Goal
Copy the records shown below verbatim, starting at the line that contains "Where should I" and ending after the line that contains "Looking at the screenshot, I should [x=43, y=243].".

Supplied data
· · · · ·
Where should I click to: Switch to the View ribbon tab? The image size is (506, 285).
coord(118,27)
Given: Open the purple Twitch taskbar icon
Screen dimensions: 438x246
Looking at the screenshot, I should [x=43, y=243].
· · · · ·
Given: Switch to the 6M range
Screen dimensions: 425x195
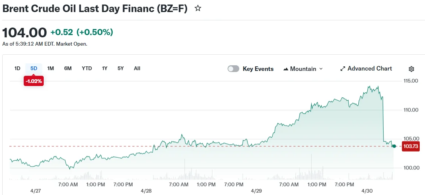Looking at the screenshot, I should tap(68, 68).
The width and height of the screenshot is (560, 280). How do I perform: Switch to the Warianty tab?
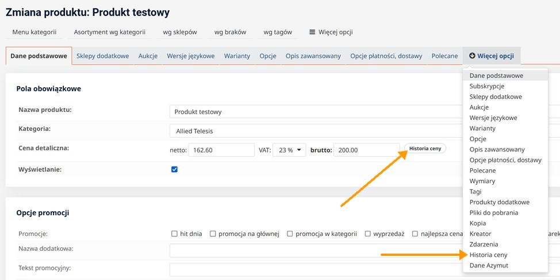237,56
· · · · ·
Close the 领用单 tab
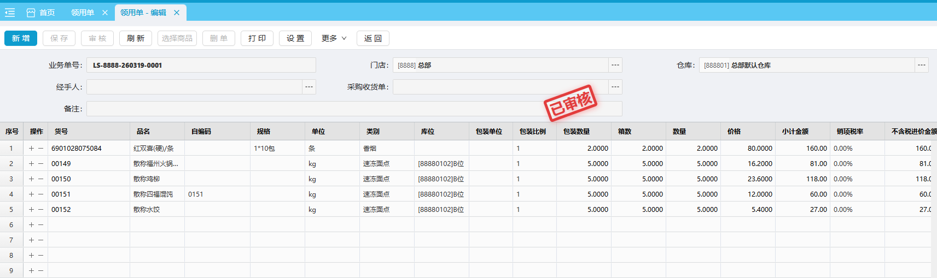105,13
· · · · ·
Written answer
Where should I click to: Switch to the View ribbon tab? The image size is (506, 285).
coord(118,27)
Given: Open the purple Twitch taskbar icon
Screen dimensions: 438x246
Looking at the screenshot, I should [x=43, y=243].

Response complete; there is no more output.